L’opposition est venue entièrement du parti républicain, en particulier de l’aile conservatrice, scandalisée que les fonds d’urgence ne soient pas financés par des économies ailleurs dans le budget. Les conservateurs regrettent aussi que la limite légale de la dette ait été augmentée sans réforme structurelle.

Mais le relèvement de cette limite assure que les États-Unis ne feront pas défaut sur leur dette à la fin du mois de septembre ; le président Donald Trump en avait fait une priorité.

La loi finance également l’État fédéral jusqu’au 8 décembre, ce qui évite une éventuelle fermeture des administrations au début du nouvel exercice budgétaire, qui commence le 1er octobre.

« En finançant l’État pendant les trois prochains mois, les Américains peuvent être rassurés, en attendant que nous trouvions une solution permanente dans les prochains mois », a déclaré un responsable de la Maison-Blanche.

Bras de fer reporté

La loi reporte de facto le bras de fer au Congrès au mois de décembre, augurant une fin d’année conflictuelle et très chargée ; la majorité a en effet lancé le chantier d’une grande réforme fiscale, que les dirigeants du Congrès veulent faire aboutir avant 2018.

La majorité républicaine et l’opposition démocrate, qui a un pouvoir de blocage au Sénat, devront se mettre d’accord pour trouver une solution durable sur le budget et sur la dette, voire dans des dossiers aussi brûlants que les impôts, l’immigration ou la construction d’un mur à la frontière avec le Mexique.

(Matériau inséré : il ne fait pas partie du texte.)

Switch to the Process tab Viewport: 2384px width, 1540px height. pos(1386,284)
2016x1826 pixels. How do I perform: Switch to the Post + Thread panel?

Donald Trump « a donné aux démocrates un levier incroyable pour faire dérailler la réforme fiscale », a dénoncé le conservateur Sean Duffy, sur Fox News. « Cela va lui revenir dans la figure, ce sera un gros problème. »

La loi adoptée hier prolonge également jusqu’au 8 décembre la vie d’un programme public d’assurance contre les inondations, qui arrivait à expiration.

Cinq présidents derrière les sinistrés

Les cinq anciens présidents des États-Unis toujours en vie, Jimmy Carter, George H. W. Bush, George W. Bush, Bill Clinton et Barack Obama, ont lancé une campagne de financement pour venir en aide aux sinistrés de l’ouragan Harvey et à ceux de l’ouragan Irma qui fonce actuellement sur la Floride. La campagne, baptisée One America Appeal, a été lancée cette semaine dans une vidéo dans laquelle on retrouve les cinq anciens présidents. Les fonds recueillis dans le cadre de cette collecte seront déposés dans un compte spécial de la George H. W. Bush Presidential Library Foundation, liée à la bibliothèque présidentielle de Bush père, avant d’être versés en totalité aux sinistrés, selon les informations publiées sur le site web de la campagne. Ce n’est pas la première fois que d’anciens présidents des États-Unis s’unissent à des fins caritatives. En 2005, George Bush père et Bill Clinton avaient recueilli des fonds pour les victimes de l’ouragan Katrina et celles du tsunami qui avait frappé le sud de l’Asie fin 2004.